So one of my best friend from high school’s Mom passed away this week. The wake and funeral are in New York, and I am in Florida, and I am so sorry I can’t be with my friend and her family at this time, to give her a hug, and tell her how much her Mom meant to me. I called and talked to our other friend Kim, and she’s going to try and make it at least to the church. We were both there when Joanne’s Dad died when we were 17 and in high school, and I am sorry to not be there to pay my last respects to her Mom.
We both had such fond memories of Joanne’s Mom. Mary Pagnotta was quite a character, an original, and I hope she knows what an impact she had on the people in her life. She wasn’t famous, she didn’t have a glamorous job, but she had a big heart, and you always knew you were welcome in her home and at her table. When you were friends with Joanne, you became like a part of the family. Spending time at her house was my first exposure to a true Italian American family. Similar in some ways to my own Irish Catholic family, yet different in many of their traditions.
Life in the Pagnotta house revolved around the kitchen. There was a formal living room that we weren’t allowed in, this was reserved in case the Pope showed up unannounced. The dining room was for celebrating the sacraments only- a baptism, communion, confirmation, wedding or funeral warranted anyone entering besides to dust weekly. There was plastic on the furniture in the family room, but the kitchen- the kitchen was clearly where she lived. At any time of day Mrs. Pagnotta was ready to whip up a feast on your behalf. She would offer food from the minute you took your coat off until you walked out the door. “Pasta? Veal? Debbie, have some chicken. Try a little cake. Have some eggplant, I just made it. Taste this. Just a little bite. Eat, you have to eat something!” Her grandmother would look at you and shrug, I can still see her now. She was missing half of one of her thumbs, and I can’t remember for the life of me what happened to it. She lived with them, and she used to sit at the kitchen table and cut up vegetables and watch soap operas while we were there. She was hard of hearing, and she always called me Betty on the phone. I can hear her voice now when I called: “Who is it? hello? hello? hello? ” I’d be shouting at the other end, IT’S DEBBIE! DEBBIE! can I speak to Joanne? “Who? Betty? Betty? I don’t know any Betty.” IT’S ME GRANDMA, DEBBIE WITH THE CURLY HAIR! CAN I SPEAK TO JOANNE??? “Oh, Betty with the curly hair!”

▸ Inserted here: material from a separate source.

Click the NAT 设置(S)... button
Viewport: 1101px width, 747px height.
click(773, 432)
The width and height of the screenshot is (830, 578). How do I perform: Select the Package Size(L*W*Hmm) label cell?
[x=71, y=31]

There were stories of relations to Lucky Luciano, the famous Mafia godfather. Aunt Chubby and Aunt Anna, Mrs. Pagnotta’s sisters. They reminded me of the three fairy godmothers in Sleeping Beauty- Fauna, Flora and Merriweather, little ladies with dark hair, kind of flittering around, with strong personalities and funny stories. Was there another sister who died, or am I thinking about my Grandmother’s sister Pat? The family history lines are a little blurry to me now. There were all sorts of special things made for different holidays- fish for Christmas Eve, the mountain of dough balls stuck together with honey – strufala?, Easter bread with whole colored eggs baked into it.
Mrs. Pagnotta had a job working at the rectory taking care of the priests at St. Barnabus. I’m sure she followed them around with plates of meatballs and sausages. I learned to never go to their house after a meal, always go hungry because inevitably you would have to eat something. And she was always trying to convince me to be on her side about something she was telling Joanne to do, or her opinion about some situation. “Am I right Debbie? How do I look? Am I too skinny?” and she’d lift up her dress and flash a little leg and laugh. She was probably only 5 feet tall, and she wore platform shoes or high heels on a daily basis, with stockings or knee highs, jewelry, makeup and her hair done. She always said she was going to write her memoirs- if she did, I’d love to read them.
When Joanne got married and moved to Pennsylvania, I used to pick her up and we’d drive together for a weekend visit. She’d get in the car and hand me a bagel with cream cheese, and show me the chocolate chip cookies she baked for later, and the eggplant parmigiana for dinner. For her, food was love.
Later on when I got engaged and married an Italian man and planned to move there, she was over the moon. She used to call me her other daughter. She made me the “borsa”, the satin bag you collect your gifts at the wedding in Italy.
Kim reminded me while we were talking that when we were younger she “ran away” to Joanne’s house. That was the kind of Mom she was, you knew you were welcome there. She was always interested in what you were doing, how you were, wanted to know your thoughts, and made sure you were full. You could feel the love at her table. I hope my table is like that for Carlitos and his friends someday.
Mary Pagnotta, I thank you.
With love from your other daughter, Debbie.